QUOTED TEXT:
Position in chronology
Shalmaneser III 056
Translation — scholar edition
RIAo(1) Shalmaneser (III), king of the world, king of Assyria, son of Ashurnasirpal (II), king of the world, king of Assyria, son of Tukultī-Ninurta (II), (who was) also king of the world (and= king of Assyria; the splendid priest of the god Aššur, the attentive ruler who frequents the shrines of the gods inside Ešarra. (3b) At that time, (as for) the ziggurat of the god Ninurta, the great lord, my lord, the site of which no one among the kings, my ancestors, had ever designated nor had the bricks been laid, with my skill that the god Ea, the lord of wide understanding, had given to me, I built…
Royal Inscriptions of Assyria online — scholar edition (ORACC / MOCCI).
Why it matters
Records Shalmaneser III's claim to have built Ninurta's ziggurat on a previously undeveloped site — positioning himself as a uniquely divinely gifted king where even his ancestors had failed to act.

INFORMATION SUPPLIED:
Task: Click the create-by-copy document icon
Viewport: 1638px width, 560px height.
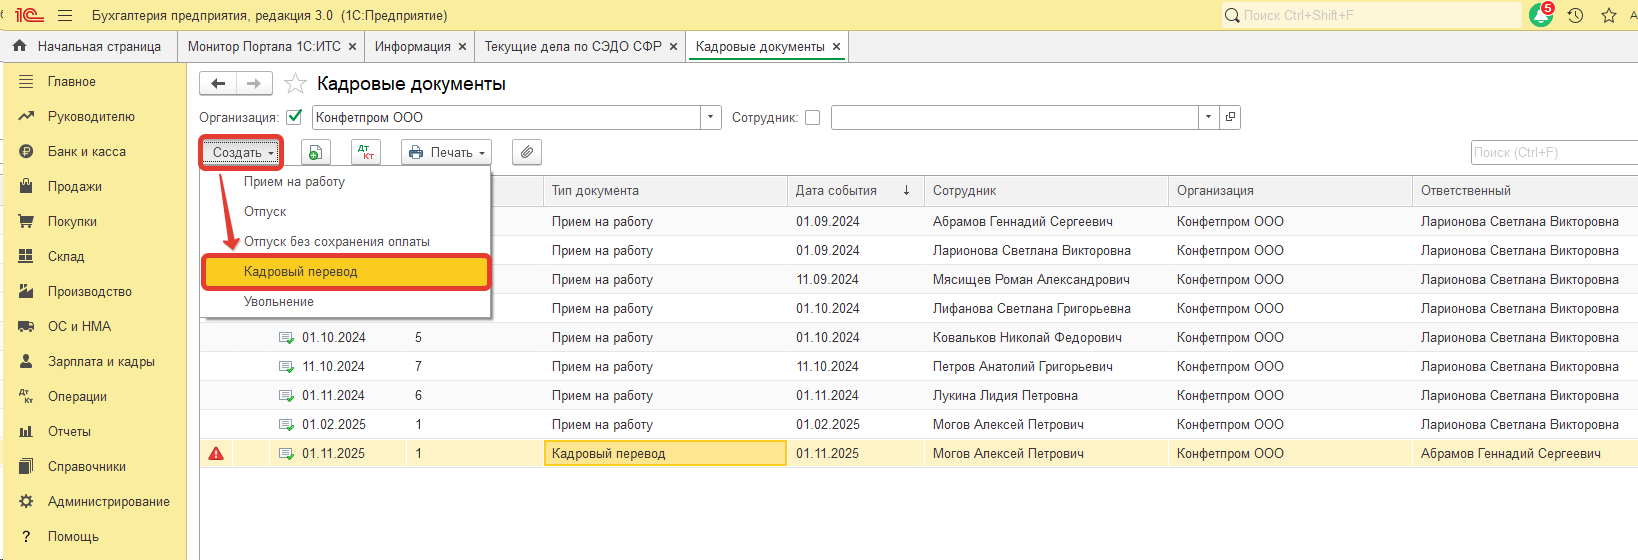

GIVEN TASK A:
Reproduce the passage of the Shalmaneser III text starting at "Position in chronology" and ending at "(ORACC / MOCCI).".
GIVEN TASK B:
Put this sentence from the Shalmaneser III text into Spanish: "Records Shalmaneser III's claim to have built Ninurta's ziggurat on a previously undeveloped site — positioning himself as a uniquely divinely gifted king where even his ancestors had failed to act."

COMPLETE RESPONSE A:
Position in chronology
Shalmaneser III 056
Translation — scholar edition
RIAo(1) Shalmaneser (III), king of the world, king of Assyria, son of Ashurnasirpal (II), king of the world, king of Assyria, son of Tukultī-Ninurta (II), (who was) also king of the world (and= king of Assyria; the splendid priest of the god Aššur, the attentive ruler who frequents the shrines of the gods inside Ešarra. (3b) At that time, (as for) the ziggurat of the god Ninurta, the great lord, my lord, the site of which no one among the kings, my ancestors, had ever designated nor had the bricks been laid, with my skill that the god Ea, the lord of wide understanding, had given to me, I built…
Royal Inscriptions of Assyria online — scholar edition (ORACC / MOCCI).

COMPLETE RESPONSE B:
Registra la afirmación de Salmanasar III de haber construido el zigurat de Ninurta en un emplazamiento no edificado hasta entonces, presentándose como un rey singularmente dotado por la divinidad allí donde incluso sus antepasados no habían logrado actuar.